Triggering AWS ECS deployments via GitHub, CodePipeline and ECR

Deployments are a key part of running a web application, but most of the time, they are an afterthought when it comes to process and developer ease-of-use.

However, using a number of AWS services, deployments can be made much easier, with most of the process automated.

On the Accord ODR project, we use ECS to host our application using Docker containers. Here, I’ll show how GitHub, CodePipeline and ECR (Elastic Container Registry) can be used to create an easy-to-use process that mostly just happens in the background and is very light touch.

Creating a repository for Docker images

We start by creating an ECR repository. This is similar to a Docker Hub repository and is a place to upload built Docker images which can then be pulled as part of the deployment process.
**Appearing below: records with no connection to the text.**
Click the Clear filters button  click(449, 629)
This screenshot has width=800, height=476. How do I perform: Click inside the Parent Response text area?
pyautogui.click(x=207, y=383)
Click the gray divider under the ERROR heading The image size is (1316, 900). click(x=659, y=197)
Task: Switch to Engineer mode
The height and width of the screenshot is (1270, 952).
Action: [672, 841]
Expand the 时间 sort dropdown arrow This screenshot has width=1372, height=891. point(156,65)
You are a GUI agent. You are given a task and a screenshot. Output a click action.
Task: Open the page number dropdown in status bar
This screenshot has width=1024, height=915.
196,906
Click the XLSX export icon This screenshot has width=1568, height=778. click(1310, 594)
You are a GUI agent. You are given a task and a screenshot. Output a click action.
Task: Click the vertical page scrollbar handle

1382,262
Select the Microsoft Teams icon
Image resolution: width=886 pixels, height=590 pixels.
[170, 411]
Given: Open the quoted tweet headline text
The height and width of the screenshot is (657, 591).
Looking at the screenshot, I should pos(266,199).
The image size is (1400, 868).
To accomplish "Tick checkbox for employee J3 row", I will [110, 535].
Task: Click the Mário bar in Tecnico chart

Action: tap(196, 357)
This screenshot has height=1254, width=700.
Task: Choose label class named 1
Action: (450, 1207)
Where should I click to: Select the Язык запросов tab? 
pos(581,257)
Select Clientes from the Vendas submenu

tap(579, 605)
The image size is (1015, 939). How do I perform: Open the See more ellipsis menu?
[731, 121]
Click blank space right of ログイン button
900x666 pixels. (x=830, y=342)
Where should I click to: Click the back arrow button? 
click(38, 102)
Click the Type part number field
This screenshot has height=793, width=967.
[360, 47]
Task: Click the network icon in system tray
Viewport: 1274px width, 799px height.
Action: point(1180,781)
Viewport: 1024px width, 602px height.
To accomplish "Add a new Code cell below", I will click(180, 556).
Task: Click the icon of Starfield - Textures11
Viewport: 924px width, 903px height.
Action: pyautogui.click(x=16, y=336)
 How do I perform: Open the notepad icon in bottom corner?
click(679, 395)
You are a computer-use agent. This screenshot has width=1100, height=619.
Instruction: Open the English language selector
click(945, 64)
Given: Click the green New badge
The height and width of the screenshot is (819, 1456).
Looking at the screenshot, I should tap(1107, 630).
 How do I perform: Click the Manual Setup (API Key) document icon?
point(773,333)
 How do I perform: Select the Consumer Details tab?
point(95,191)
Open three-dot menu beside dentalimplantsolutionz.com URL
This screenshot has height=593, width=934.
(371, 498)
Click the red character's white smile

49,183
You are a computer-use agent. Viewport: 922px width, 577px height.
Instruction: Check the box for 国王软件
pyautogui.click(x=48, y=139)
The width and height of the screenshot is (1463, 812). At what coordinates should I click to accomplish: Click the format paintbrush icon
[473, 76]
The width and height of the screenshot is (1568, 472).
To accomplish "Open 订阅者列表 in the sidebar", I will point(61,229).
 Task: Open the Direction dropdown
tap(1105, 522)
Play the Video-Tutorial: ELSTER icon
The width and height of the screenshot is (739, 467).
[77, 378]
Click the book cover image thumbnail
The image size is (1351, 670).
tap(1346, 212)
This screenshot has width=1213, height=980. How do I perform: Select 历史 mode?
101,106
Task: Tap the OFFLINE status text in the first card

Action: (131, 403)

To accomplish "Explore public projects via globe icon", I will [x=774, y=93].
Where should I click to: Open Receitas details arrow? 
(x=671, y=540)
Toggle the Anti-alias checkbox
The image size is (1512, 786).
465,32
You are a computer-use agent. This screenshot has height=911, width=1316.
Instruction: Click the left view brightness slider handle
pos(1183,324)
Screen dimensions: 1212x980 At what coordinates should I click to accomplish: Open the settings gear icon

resource "aws_ecr_repository" "app_image_repository" {
  name = "app-images"

  image_scanning_configuration {
    scan_on_push = true
  }
}

We create a repository called app-images which we’ll use in the deployment process. “Scan on push” enables a feature which scans for vulnerabilities in your images which are then displayed in the ECR dashboard.

CodePipeline and related services

Now we need to set up CodePipeline. But before we create the pipeline itself, we need to create the components that make it up.

In our case, we’ll go with a simple pipeline that is triggered by commits being pushed to the master branch, builds a Docker image, runs the test suite, pushes it to ECR then deploys it to ECS.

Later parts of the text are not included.